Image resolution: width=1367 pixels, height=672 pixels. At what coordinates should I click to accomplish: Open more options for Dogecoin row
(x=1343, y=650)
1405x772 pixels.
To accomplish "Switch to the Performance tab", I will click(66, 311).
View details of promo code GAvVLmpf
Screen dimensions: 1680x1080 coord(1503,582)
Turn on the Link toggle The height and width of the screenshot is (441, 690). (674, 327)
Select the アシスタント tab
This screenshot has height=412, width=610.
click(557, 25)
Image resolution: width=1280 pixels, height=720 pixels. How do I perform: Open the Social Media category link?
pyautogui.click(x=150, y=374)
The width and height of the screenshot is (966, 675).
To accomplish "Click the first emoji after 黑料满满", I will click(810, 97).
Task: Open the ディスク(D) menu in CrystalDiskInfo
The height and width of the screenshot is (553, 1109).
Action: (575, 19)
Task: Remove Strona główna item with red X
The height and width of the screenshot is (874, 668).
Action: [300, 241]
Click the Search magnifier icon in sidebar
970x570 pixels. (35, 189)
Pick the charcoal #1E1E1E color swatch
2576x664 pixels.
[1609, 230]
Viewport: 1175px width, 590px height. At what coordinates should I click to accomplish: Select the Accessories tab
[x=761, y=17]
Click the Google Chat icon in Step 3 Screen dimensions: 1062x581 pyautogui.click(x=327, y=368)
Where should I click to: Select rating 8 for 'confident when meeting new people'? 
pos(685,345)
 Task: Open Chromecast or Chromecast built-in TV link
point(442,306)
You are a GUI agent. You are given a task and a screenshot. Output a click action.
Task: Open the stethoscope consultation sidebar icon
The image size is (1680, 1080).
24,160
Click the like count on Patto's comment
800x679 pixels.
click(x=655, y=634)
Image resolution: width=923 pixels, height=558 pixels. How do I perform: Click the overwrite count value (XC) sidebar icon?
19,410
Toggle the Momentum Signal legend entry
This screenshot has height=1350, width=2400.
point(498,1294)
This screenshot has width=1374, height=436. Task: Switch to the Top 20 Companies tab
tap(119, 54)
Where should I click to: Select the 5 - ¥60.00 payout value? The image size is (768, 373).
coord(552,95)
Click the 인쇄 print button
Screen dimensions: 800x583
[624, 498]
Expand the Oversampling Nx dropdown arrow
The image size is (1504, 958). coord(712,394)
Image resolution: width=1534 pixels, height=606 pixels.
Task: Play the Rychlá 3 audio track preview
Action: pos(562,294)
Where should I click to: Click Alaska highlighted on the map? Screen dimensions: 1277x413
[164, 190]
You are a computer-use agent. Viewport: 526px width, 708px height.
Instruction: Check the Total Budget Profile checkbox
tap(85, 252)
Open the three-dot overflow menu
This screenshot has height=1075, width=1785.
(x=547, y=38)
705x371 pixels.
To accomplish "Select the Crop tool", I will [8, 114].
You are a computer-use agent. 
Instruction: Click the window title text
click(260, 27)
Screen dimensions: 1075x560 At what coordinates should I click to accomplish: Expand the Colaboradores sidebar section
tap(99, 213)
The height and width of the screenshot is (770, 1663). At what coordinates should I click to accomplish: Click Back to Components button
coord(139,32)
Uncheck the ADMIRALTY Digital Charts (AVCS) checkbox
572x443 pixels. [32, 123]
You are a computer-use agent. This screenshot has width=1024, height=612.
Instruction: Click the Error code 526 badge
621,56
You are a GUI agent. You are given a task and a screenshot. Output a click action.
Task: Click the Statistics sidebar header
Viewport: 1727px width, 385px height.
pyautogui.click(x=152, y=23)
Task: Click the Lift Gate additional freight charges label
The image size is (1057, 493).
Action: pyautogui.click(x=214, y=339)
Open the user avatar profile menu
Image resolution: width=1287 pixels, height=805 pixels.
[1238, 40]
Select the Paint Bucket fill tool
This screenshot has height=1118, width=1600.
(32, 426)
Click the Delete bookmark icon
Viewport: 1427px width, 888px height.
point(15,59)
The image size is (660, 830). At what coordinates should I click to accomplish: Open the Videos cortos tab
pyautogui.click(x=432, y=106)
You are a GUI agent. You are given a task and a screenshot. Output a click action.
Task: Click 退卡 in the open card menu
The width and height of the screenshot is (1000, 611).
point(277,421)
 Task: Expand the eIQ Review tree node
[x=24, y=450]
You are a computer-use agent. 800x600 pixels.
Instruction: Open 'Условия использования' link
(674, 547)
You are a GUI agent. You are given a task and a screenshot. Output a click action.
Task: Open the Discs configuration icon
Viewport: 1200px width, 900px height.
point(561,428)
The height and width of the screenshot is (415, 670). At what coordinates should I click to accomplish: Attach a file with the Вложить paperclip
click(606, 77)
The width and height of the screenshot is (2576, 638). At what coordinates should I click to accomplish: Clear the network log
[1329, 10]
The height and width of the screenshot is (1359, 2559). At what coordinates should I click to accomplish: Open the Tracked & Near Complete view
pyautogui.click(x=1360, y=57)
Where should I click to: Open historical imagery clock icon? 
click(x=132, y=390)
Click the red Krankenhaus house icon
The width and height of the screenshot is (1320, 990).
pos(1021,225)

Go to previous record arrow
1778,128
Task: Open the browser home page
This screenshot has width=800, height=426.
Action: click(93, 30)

Task to carry out: Provide the count of lines in the entries above that hold the word "will", and leave out everything else.

Reply: 3